Zimbabwean President Robert Mugabe threatened Friday to seize all Western-owned investments in the country unless their governments remove targeted sanctions imposed on him and his senior ZANU-PF party members.
The 86-year-old former guerrilla leader spoke at his party conference in Murare.
“This conference must come with a real program, a solid program of how we decide to fight sanctions,” Mugabe said. “What is our anti-sanctions program? We have been too far too good for malicious people for countries which seek to destroy us. Why should we continue to have 400 British companies here operating freely with Britain benefiting from us?”
The 86-year-old former guerrilla leader said that “the time has come for . . . revenge” and suggested that Zimbabwe’s Indigenization and Economic Empowerment Act–which gives foreign companies five years to submit plans for transferring 51% of their investments to black Zimbabweans–did not go far enough.

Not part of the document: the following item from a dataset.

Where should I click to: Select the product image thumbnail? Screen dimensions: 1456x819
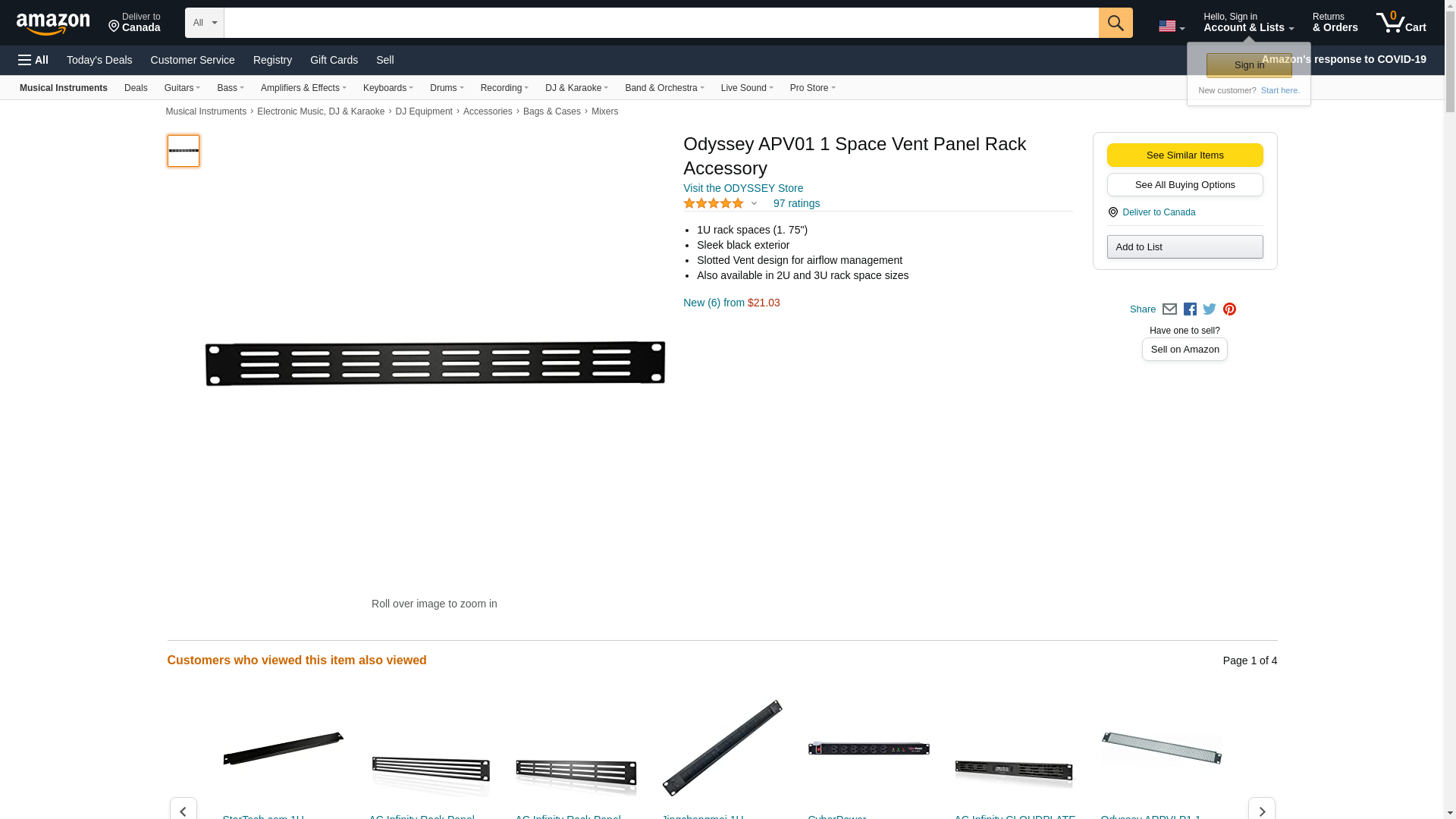183,151
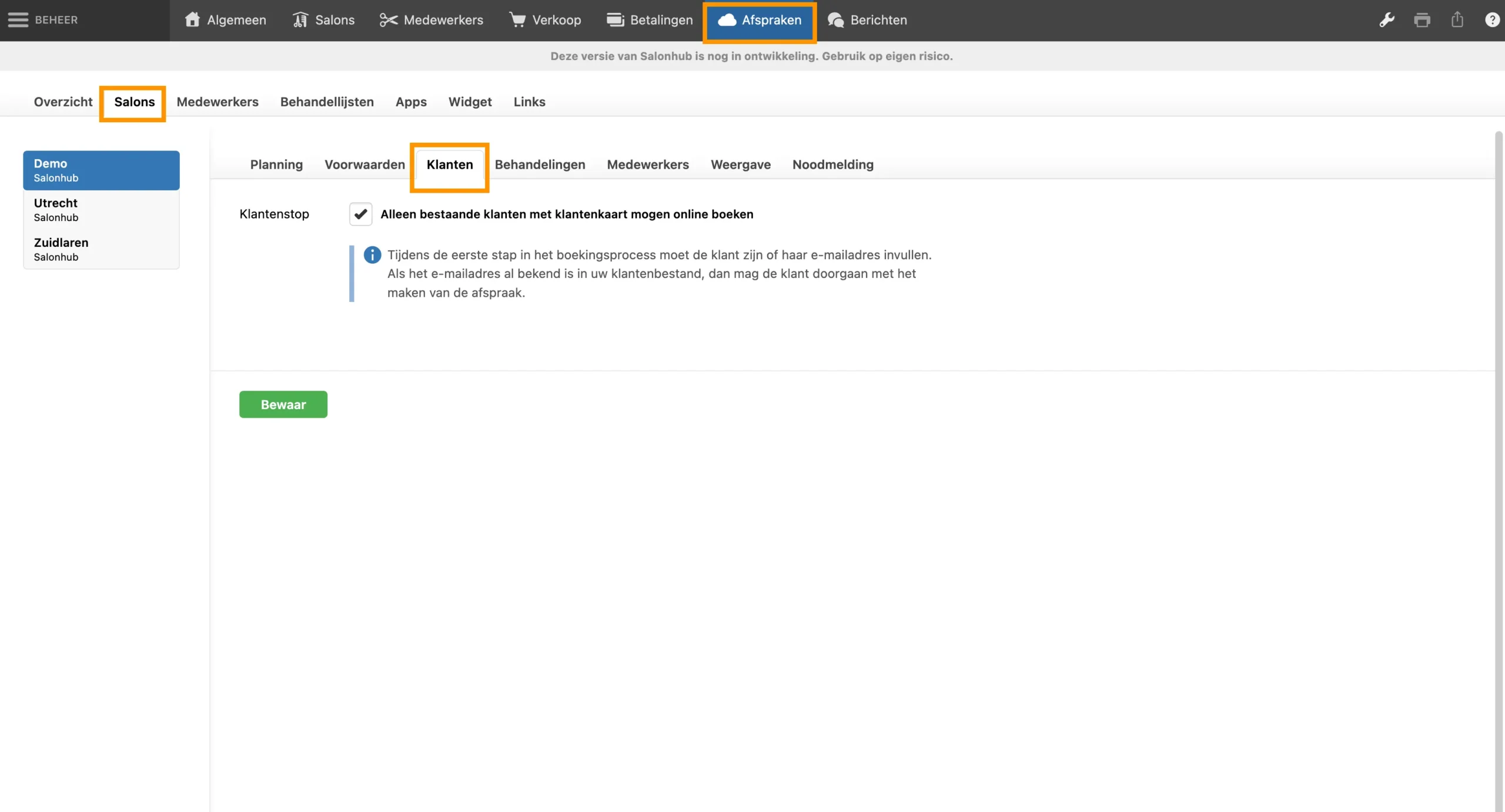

“We can start with that 51%. In some cases, we must read the riot act to the British and others and say them, ‘This is only 51% we have taken. Unless you remove sanctions, we will go 100%,’ if they insist the sanctions must remain,” he said.
In 2002, the European Union and the United States imposed targeted sanctions on Mugabe and some senior party members after rampant reports of human rights violations and stifling of the opposition. Mugabe blames the sanctions for his country’s woes, which include an unemployment rate of more than 90% and an inflation rate of 231,000,000%.